Política / Justiça
PF pede a Moraes decisão sobre destino de 10 armas apreendidas de Bolsonaro
Corporação afirma que armamentos continuarão sob custódia até STF definir se material será encaminhado ao Exército, destruído ou destinado a outra finalidade
11/08/2026
18:00
DA REDAÇÃO
©DIVULGAÇÃO
A Polícia Federal (PF) pediu ao ministro Alexandre de Moraes, do Supremo Tribunal Federal (STF), que determine o destino de 10 armas, munições e acessórios apreendidos e vinculados ao ex-presidente Jair Bolsonaro (PL). O pedido foi apresentado nesta terça-feira (11).
Segundo a PF, a corporação não pode decidir por conta própria se os armamentos deverão ser encaminhados ao Exército Brasileiro, destruídos ou destinados a outra finalidade legal. Até que haja uma definição judicial, todo o material permanecerá sob custódia da instituição.
O entendimento apresentado ao Supremo é de que as armas foram apreendidas em cumprimento a uma determinação de Moraes, e não como resultado de um inquérito instaurado e conduzido diretamente pela Polícia Federal. Por esse motivo, a corporação considera necessária uma decisão do ministro responsável pela ordem judicial.

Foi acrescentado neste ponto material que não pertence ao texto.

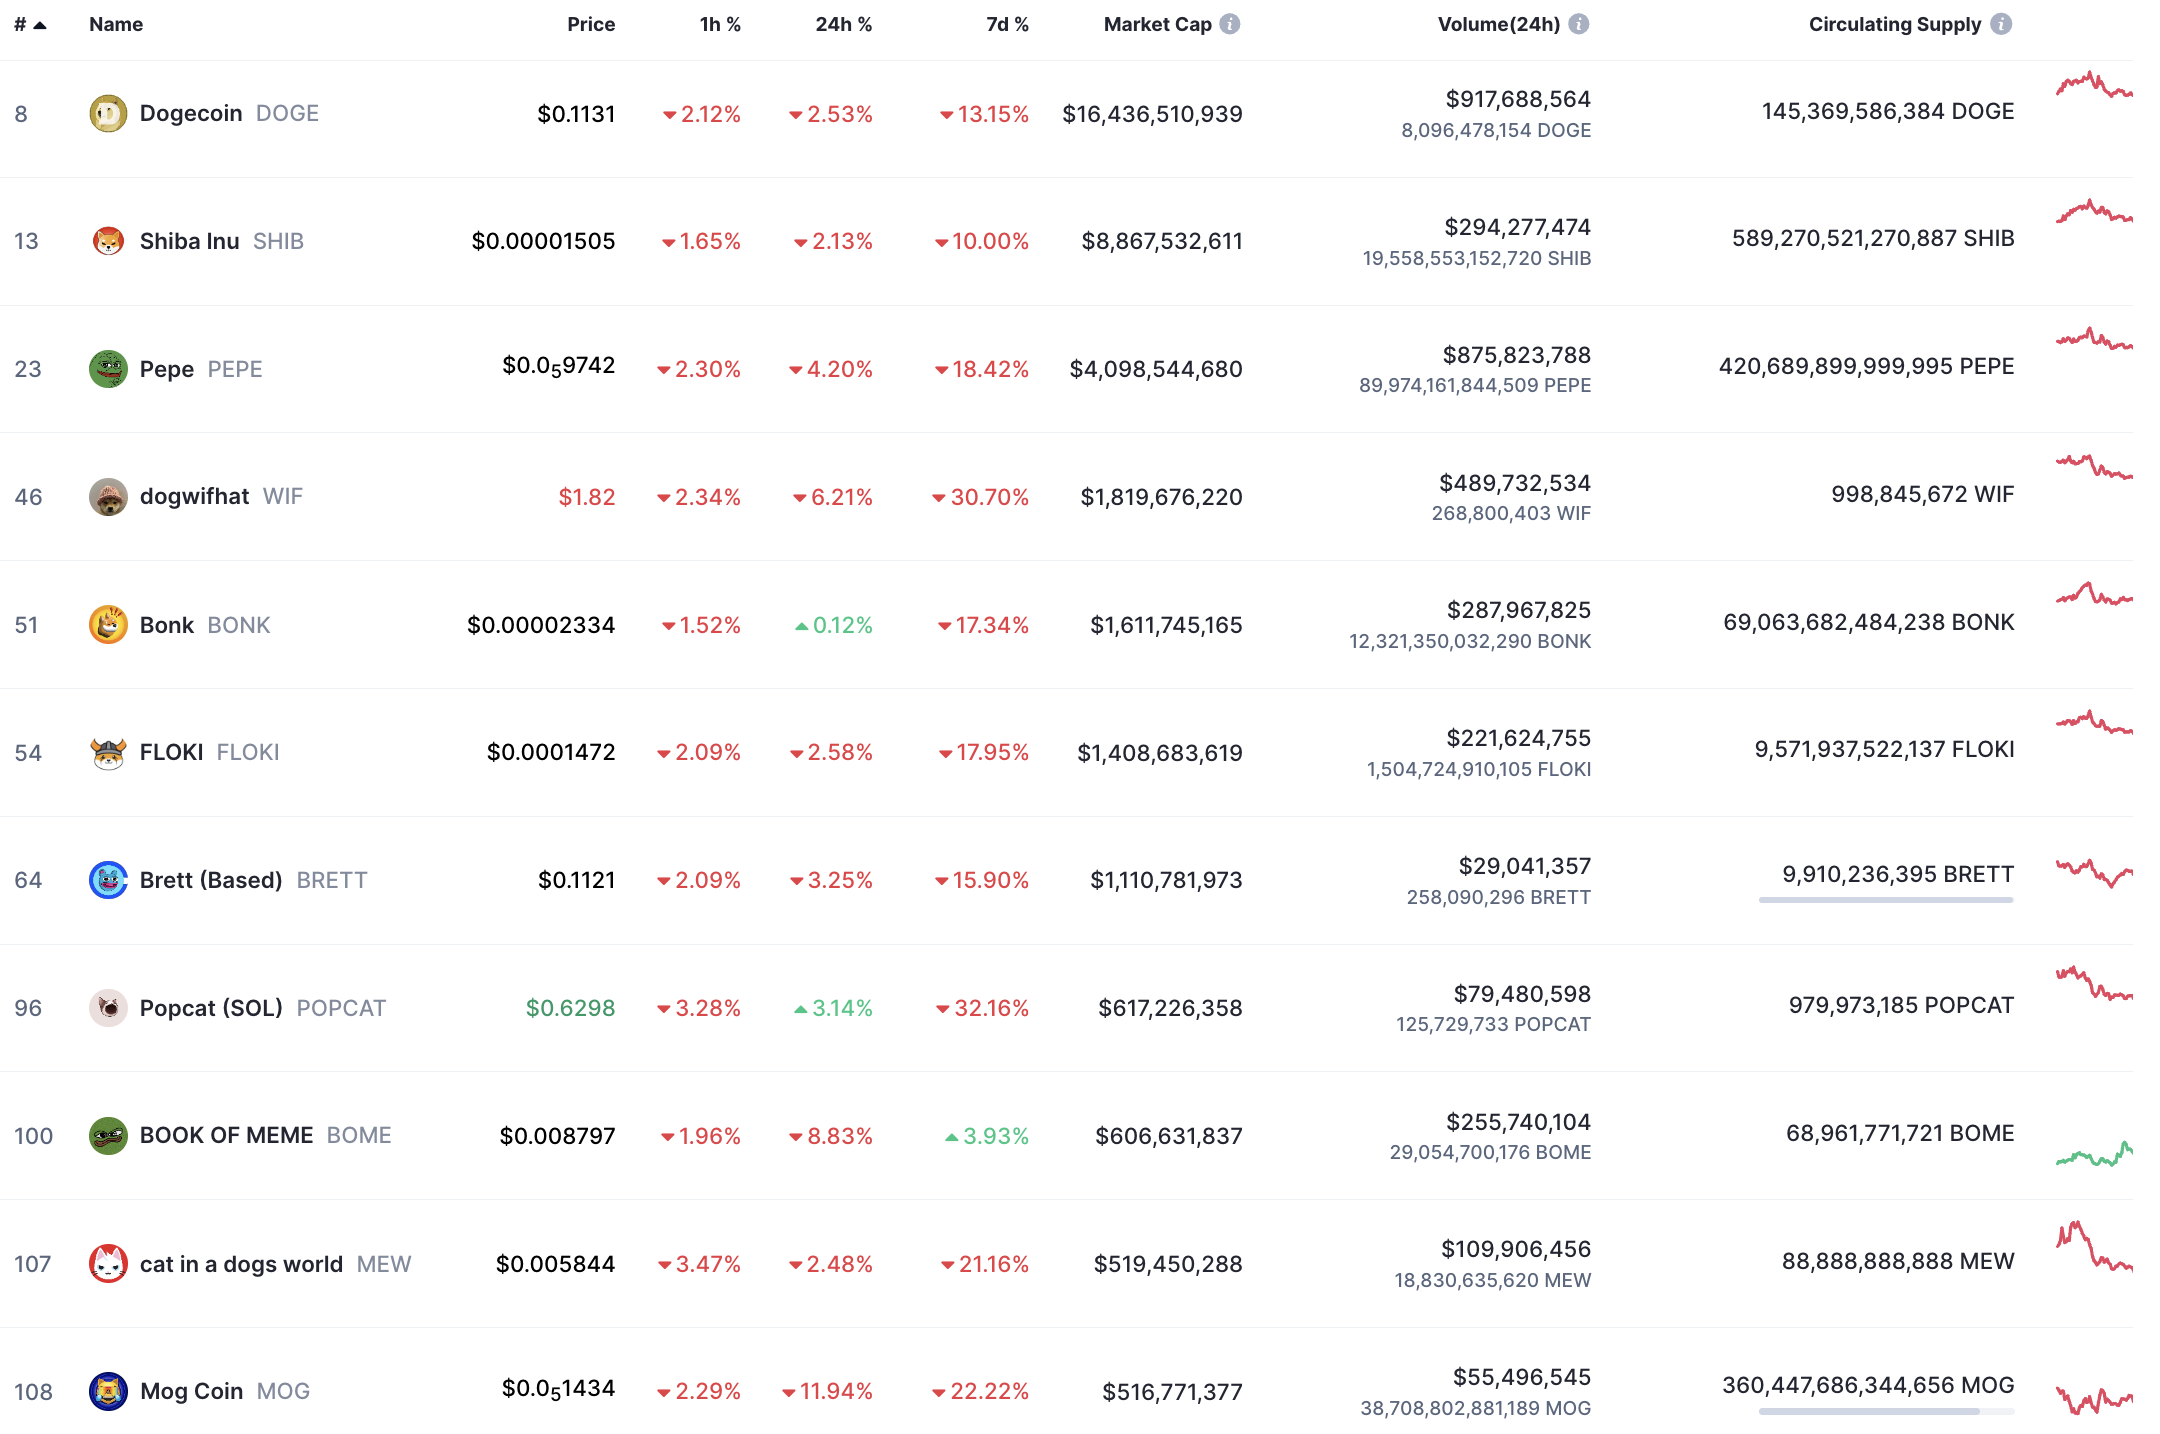
Task: Click the Volume(24h) info icon
Action: (1579, 24)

O material recolhido reúne armas de diferentes calibres e categorias, algumas classificadas como de uso permitido e outras de uso restrito.
Entre os armamentos relacionados pela PF estão:
Pistola Forjas Taurus calibre .380 Automatic, de uso permitido;
Pistola Forjas Taurus calibre .40 Smith & Wesson, de uso restrito;
Carabina/fuzil Springfield Armory calibre 7,62×51 mm, de uso restrito;
Espingarda Typhoon calibre 12 GA, de uso restrito;
Espingarda Maestro Arms Company calibre .12;
Pistola Arex calibre 9×19 mm Parabellum, de uso restrito;
Pistola SIG-Sauer calibre 9×19 mm Parabellum, de uso restrito;
Espingarda Maestro Arms Company calibre 12 GA, de uso permitido;
Carabina/fuzil Caracal calibre 5,56×45 mm;
Pistola Caracal calibre 9×19 mm Parabellum.
Entre os itens apreendidos está uma espingarda personalizada com as cores da bandeira brasileira.
As armas foram recolhidas após uma operação de busca e apreensão realizada em 6 de julho, por determinação de Alexandre de Moraes.
A diligência ocorreu após surgirem divergências relacionadas ao paradeiro de armamentos vinculados ao ex-presidente. O caso ganhou repercussão depois que uma arma de Bolsonaro foi localizada com um agente responsável pela segurança da residência do ex-presidente.
Bolsonaro afirmou que o segurança havia deixado o imóvel levando a arma sem sua autorização.
A ocorrência também foi investigada pela Polícia Civil do Distrito Federal (PCDF), que concluiu pelo indiciamento do agente Estácio Leite da Silva Filho.
Agora, a questão submetida ao Supremo é especificamente administrativa e judicial: definir o que deverá ser feito com os armamentos que permanecem armazenados pela Polícia Federal.
A PF aguarda a decisão de Moraes para saber se as armas e os demais materiais serão encaminhados ao Exército, destruídos ou receberão outra destinação prevista legalmente.